The replacement of fossil fuels with waste-derived fuels for heat and electricity production has gained significant momentum in the European Union (EU), especially in the wake of the implementation of stricter waste management directives and the pursuit of ambitious climate goals. Combustion of waste, however, leads to the formation of a complex and highly corrosive flue gas that cause severe corrosion on important boiler equipment. Consequently, corrosion has significant impact on the operational cost and electrical efficiency of the power plant. As an approach to improve boiler efficiency, modern designed circulating fluidized bed (CFB) waste-fired boilers conduct the final heating of the superheated steam within the loop seal region. However, there is limited published research on the performance of different alloy types in this region of the boiler, and the influence of corrosive and erosive events on the material degradation mechanisms remains relatively elusive. Furthermore, in the water wall region of waste-fired boilers, elevated concentrations of Pb-containing compounds such as PbCl2 have been identified and linked to the accelerated corrosion rate of the tube material. Nevertheless, there is a limited comprehension of the underlying corrosion mechanism in PbCl2-induced corrosion of low-alloyed steel, which is often used as tube material in this area of the boiler.

The aim of this thesis is to address these aforementioned concerns through a combination of field exposures and laboratory studies. A field exposure study was conducted on a commercial CFB boiler to assess the performance of relevant alloy types for superheater application in the loop seal region of the boiler and to improve the understanding of the synergetic effect of corrosion and erosion attacks on the material degradation mechanism. The results from the study revealed that novel FeCrAl alloys exhibited comparable material loss to a conventional nickel-based alloy, positioning them as viable candidates for this application with the potential to reduce material costs. However, significant internal Al-nitridation was observed for this material, and further studies are required in order to understand its impact on the materials' corrosive protective properties. Lastly, the results observed in this study underscore that corrosion rather than erosion is the principal driving force for the observed material losses, highlighting the importance of considering corrosion mitigation strategies when choosing suitable materials for this application.

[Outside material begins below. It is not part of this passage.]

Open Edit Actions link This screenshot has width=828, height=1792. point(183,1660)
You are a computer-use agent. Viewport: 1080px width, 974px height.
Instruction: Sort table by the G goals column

Additionally, a time-resolved laboratory study was carried out to investigate the corrosive nature of PbCl2(s) on low-alloyed steel at 400°C in a humid environment. Based on the findings presented in this work, it was shown that the presence of PbCl2(s) significantly accelerated the corrosion rate of the steel substrate. The corrosion attack is argued to be driven by the extreme reactivity of PbCl2(s) in the studied environment which leads to a local release of HCl(g) and the introduction of metal chlorides to the metal/oxide interface that promotes severe delamination, void formation, and development of cracks within the oxide scale. The results suggests that Cl plays a pivotal role in both the initiating and propagating corrosion mechanisms of PbCl2-induced corrosion on low-alloyed steels, whereas the Pb compound in PbCl2 do not demonstrate any corrosion-accelerating properties.